## Problem description
The records below must be output exactly, with no images carried over.

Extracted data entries
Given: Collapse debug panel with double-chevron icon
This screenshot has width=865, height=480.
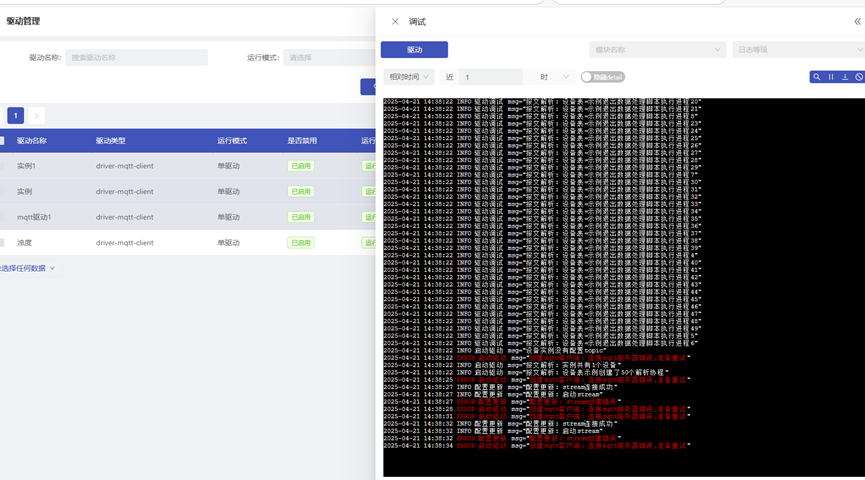Looking at the screenshot, I should click(x=857, y=21).
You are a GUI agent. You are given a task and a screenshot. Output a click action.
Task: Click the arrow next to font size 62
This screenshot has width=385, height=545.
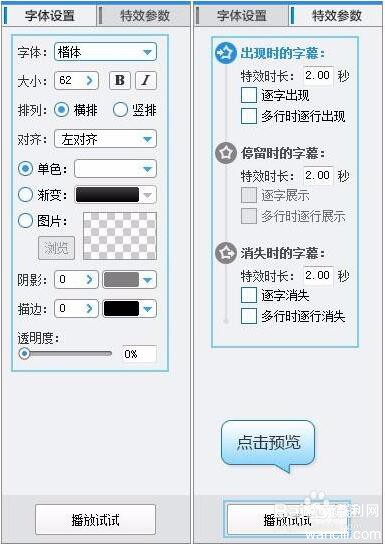[x=90, y=81]
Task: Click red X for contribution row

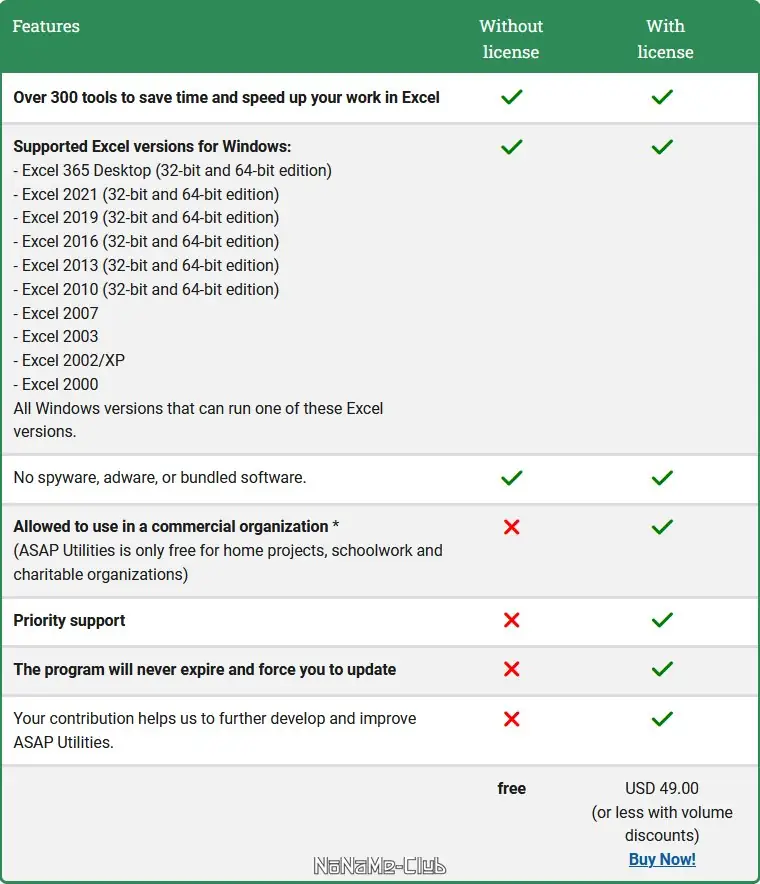Action: 512,718
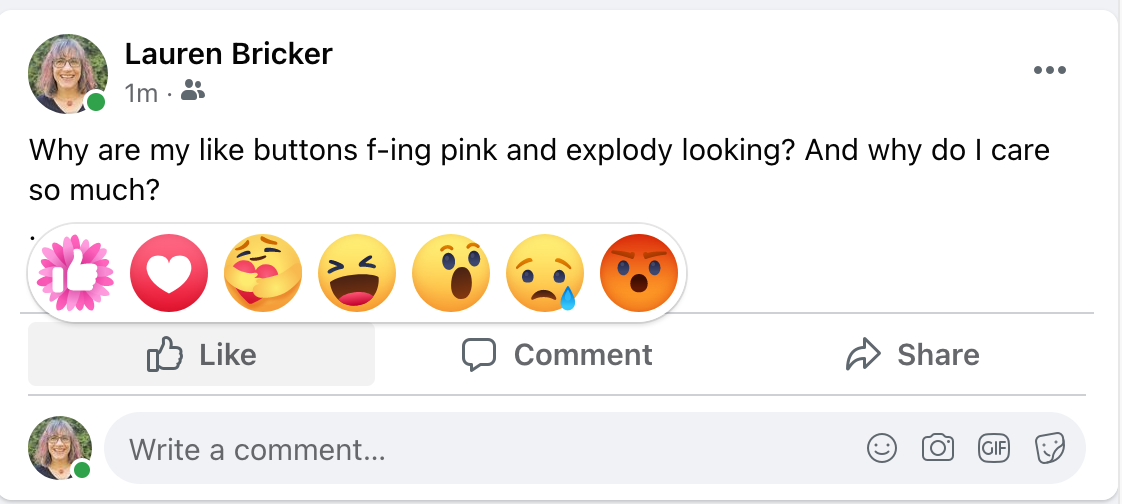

## Output below
Given: Collapse debug panel with double-chevron icon
This screenshot has width=865, height=480.
Looking at the screenshot, I should click(x=857, y=21).
You are a GUI agent. You are given a task and a screenshot. Output a click action.
Task: Click the arrow next to font size 62
This screenshot has width=385, height=545.
[x=90, y=81]
Task: Click red X for contribution row

Action: 512,718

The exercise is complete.